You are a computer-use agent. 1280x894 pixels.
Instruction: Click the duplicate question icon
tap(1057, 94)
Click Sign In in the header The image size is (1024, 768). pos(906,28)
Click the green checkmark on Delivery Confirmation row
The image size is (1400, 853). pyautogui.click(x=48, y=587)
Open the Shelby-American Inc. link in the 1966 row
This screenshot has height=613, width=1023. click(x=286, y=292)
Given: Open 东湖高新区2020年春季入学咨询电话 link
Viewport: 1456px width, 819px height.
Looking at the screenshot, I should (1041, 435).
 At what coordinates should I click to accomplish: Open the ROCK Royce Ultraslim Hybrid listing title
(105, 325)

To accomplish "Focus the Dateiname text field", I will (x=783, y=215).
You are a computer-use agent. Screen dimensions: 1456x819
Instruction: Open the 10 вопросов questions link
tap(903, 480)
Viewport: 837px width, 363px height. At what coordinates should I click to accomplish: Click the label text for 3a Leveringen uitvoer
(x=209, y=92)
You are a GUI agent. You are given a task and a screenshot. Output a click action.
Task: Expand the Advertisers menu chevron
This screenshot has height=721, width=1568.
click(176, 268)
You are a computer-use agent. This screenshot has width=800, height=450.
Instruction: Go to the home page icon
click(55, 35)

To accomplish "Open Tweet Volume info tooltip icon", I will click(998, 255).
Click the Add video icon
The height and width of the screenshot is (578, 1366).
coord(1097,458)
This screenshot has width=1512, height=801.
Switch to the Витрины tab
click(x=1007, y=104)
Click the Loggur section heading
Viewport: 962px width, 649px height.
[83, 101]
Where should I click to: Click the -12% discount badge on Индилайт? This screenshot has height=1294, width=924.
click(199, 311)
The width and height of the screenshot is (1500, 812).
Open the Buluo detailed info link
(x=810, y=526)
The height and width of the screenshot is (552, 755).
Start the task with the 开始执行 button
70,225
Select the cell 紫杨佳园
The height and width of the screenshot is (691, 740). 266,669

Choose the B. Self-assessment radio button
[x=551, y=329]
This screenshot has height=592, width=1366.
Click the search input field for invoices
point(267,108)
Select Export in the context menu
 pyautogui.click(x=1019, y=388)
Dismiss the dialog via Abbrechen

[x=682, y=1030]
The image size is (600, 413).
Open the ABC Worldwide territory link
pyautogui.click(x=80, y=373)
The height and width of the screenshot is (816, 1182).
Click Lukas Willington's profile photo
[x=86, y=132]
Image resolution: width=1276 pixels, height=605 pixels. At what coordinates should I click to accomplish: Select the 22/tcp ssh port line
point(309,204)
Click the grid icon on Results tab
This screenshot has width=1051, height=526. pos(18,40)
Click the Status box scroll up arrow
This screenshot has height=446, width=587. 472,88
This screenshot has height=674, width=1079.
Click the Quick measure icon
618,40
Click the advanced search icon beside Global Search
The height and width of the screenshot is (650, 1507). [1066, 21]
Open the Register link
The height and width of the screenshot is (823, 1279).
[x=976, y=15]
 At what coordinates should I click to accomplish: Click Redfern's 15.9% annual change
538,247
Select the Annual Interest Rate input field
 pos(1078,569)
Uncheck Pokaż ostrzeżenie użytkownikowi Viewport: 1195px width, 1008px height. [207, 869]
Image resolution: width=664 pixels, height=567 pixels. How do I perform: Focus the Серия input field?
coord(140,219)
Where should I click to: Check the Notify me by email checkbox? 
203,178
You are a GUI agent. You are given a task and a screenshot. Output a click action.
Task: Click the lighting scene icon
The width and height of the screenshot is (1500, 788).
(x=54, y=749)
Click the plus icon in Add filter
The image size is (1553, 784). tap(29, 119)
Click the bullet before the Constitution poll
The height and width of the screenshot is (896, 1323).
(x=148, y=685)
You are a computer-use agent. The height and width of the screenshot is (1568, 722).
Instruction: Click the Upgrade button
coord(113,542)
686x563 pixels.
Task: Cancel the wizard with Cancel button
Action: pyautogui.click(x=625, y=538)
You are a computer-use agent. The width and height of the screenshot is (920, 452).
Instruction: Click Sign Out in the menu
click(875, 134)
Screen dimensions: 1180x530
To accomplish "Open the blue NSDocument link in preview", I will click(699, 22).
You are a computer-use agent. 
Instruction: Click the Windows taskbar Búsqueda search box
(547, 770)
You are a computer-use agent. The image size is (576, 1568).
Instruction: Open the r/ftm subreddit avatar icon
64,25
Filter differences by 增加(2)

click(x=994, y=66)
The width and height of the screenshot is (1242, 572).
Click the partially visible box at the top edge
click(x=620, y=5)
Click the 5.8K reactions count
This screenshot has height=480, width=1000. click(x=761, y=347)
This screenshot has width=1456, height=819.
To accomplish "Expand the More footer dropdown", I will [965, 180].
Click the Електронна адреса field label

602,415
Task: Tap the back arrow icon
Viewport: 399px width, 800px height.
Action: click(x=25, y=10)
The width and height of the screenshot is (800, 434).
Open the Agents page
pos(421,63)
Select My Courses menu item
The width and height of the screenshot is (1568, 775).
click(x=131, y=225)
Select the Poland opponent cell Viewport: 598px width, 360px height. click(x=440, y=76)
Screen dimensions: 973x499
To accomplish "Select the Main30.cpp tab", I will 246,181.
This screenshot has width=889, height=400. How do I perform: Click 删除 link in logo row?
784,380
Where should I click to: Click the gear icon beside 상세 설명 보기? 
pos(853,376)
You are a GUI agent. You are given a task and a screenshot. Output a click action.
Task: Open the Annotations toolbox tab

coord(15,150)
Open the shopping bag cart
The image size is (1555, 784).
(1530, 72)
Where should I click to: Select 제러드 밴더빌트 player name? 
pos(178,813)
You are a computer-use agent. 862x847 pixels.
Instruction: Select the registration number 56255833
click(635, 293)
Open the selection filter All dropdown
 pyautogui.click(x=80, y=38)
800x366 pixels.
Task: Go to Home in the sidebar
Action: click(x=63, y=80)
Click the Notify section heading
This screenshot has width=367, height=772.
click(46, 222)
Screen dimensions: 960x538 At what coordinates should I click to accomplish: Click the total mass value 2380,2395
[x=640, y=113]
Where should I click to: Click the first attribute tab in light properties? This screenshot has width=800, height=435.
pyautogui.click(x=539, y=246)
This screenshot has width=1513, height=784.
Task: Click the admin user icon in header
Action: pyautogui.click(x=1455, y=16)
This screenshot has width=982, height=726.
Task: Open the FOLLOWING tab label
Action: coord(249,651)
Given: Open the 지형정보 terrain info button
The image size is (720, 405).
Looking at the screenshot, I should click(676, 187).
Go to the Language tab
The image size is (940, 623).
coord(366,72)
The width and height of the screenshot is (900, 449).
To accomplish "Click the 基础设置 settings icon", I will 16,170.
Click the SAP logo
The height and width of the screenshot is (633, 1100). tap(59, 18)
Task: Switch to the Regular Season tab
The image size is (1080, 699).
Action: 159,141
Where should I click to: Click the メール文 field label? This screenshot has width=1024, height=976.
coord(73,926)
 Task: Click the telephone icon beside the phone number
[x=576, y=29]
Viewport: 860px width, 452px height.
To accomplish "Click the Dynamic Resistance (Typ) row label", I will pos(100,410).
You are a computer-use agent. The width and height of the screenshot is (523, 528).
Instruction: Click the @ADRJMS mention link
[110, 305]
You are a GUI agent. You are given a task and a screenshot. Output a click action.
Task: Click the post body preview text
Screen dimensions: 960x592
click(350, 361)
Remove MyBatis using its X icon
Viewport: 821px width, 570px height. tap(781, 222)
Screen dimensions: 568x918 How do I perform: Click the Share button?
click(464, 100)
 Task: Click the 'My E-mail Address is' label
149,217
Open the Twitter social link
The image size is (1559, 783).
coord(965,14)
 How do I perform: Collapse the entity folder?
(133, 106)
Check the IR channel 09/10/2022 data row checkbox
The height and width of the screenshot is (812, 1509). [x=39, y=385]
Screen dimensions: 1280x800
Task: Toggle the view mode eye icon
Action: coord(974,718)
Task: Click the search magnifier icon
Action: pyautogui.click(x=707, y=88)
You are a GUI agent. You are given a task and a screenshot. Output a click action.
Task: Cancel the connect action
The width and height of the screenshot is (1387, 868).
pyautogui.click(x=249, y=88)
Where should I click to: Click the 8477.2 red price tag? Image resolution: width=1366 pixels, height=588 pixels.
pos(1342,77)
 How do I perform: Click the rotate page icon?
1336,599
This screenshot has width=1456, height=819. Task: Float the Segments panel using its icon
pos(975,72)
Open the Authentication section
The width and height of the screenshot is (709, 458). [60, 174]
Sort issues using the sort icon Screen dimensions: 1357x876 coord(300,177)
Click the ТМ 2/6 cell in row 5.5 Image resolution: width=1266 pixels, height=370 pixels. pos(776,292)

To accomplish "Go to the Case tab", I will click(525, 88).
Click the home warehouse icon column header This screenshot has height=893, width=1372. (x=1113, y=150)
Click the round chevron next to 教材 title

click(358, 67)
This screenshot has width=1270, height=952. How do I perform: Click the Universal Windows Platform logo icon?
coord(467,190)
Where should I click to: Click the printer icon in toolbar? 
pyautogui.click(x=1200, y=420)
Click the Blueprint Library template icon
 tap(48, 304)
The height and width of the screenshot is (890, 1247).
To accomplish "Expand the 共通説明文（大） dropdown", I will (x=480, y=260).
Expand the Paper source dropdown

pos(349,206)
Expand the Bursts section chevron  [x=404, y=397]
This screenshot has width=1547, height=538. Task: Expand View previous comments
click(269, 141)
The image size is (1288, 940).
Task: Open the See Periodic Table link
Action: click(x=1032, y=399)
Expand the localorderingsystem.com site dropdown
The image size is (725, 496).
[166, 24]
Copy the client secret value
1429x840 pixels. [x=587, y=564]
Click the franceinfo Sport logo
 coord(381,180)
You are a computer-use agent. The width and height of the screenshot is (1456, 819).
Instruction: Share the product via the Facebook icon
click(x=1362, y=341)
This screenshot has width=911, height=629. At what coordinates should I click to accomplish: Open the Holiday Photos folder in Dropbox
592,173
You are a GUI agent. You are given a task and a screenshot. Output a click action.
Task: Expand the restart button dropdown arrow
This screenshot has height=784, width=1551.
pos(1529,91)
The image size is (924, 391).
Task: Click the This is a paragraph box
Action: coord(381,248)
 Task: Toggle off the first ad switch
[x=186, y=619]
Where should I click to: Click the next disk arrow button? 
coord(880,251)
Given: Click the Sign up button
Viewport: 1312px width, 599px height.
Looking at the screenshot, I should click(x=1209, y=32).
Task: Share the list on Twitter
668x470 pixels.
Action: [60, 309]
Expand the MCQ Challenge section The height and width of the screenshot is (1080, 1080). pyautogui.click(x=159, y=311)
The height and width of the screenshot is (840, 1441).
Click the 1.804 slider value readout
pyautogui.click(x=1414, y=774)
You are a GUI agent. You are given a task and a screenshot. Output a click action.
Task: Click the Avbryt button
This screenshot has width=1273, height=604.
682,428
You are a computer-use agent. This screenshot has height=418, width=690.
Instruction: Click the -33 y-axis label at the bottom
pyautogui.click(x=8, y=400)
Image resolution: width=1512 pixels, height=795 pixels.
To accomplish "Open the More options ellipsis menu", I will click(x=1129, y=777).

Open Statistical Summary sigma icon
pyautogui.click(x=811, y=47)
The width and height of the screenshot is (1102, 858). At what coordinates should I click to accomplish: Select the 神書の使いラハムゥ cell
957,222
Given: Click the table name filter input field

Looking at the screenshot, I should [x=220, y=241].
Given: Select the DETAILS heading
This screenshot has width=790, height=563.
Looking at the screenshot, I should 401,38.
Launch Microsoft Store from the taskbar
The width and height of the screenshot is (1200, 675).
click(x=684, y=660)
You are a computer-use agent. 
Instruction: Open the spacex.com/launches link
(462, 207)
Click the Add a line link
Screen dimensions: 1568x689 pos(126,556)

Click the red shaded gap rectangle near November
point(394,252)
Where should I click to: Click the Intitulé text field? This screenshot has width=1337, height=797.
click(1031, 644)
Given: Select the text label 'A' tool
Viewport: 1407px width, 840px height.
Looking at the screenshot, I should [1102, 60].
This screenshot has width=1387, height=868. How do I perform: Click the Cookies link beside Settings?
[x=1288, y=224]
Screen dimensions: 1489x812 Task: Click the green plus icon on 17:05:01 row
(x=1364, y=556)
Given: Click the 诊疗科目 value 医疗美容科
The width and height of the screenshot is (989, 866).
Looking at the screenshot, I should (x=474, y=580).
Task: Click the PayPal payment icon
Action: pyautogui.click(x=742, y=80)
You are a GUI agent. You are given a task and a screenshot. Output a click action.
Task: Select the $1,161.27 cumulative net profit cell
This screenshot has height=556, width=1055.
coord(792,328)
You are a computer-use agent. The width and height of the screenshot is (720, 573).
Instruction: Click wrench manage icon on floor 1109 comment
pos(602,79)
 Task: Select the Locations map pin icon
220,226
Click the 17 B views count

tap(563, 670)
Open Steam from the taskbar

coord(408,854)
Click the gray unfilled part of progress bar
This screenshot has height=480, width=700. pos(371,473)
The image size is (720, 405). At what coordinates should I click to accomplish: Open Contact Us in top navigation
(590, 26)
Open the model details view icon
______
■ Exercise requirements ■
Swap "Delivery Confirmation" for "Shipping Confirmation" in the records from the line with "Click the green checkmark" to the line with "pyautogui.click(x=1019, y=388)", and write out only those lines again with everything else left as it is.

■ The reply ■
Click the green checkmark on Shipping Confirmation row
The image size is (1400, 853). pyautogui.click(x=48, y=587)
Open the Shelby-American Inc. link in the 1966 row
This screenshot has height=613, width=1023. click(x=286, y=292)
Given: Open 东湖高新区2020年春季入学咨询电话 link
Viewport: 1456px width, 819px height.
Looking at the screenshot, I should (1041, 435).
 At what coordinates should I click to accomplish: Open the ROCK Royce Ultraslim Hybrid listing title
(105, 325)

To accomplish "Focus the Dateiname text field", I will (x=783, y=215).
You are a computer-use agent. Screen dimensions: 1456x819
Instruction: Open the 10 вопросов questions link
tap(903, 480)
Viewport: 837px width, 363px height. At what coordinates should I click to accomplish: Click the label text for 3a Leveringen uitvoer
(x=209, y=92)
You are a GUI agent. You are given a task and a screenshot. Output a click action.
Task: Expand the Advertisers menu chevron
This screenshot has height=721, width=1568.
click(176, 268)
You are a computer-use agent. This screenshot has width=800, height=450.
Instruction: Go to the home page icon
click(55, 35)

To accomplish "Open Tweet Volume info tooltip icon", I will click(998, 255).
Click the Add video icon
The height and width of the screenshot is (578, 1366).
coord(1097,458)
This screenshot has width=1512, height=801.
Switch to the Витрины tab
click(x=1007, y=104)
Click the Loggur section heading
Viewport: 962px width, 649px height.
[83, 101]
Where should I click to: Click the -12% discount badge on Индилайт? This screenshot has height=1294, width=924.
click(199, 311)
The width and height of the screenshot is (1500, 812).
Open the Buluo detailed info link
(x=810, y=526)
The height and width of the screenshot is (552, 755).
Start the task with the 开始执行 button
70,225
Select the cell 紫杨佳园
The height and width of the screenshot is (691, 740). 266,669

Choose the B. Self-assessment radio button
[x=551, y=329]
This screenshot has height=592, width=1366.
Click the search input field for invoices
point(267,108)
Select Export in the context menu
 pyautogui.click(x=1019, y=388)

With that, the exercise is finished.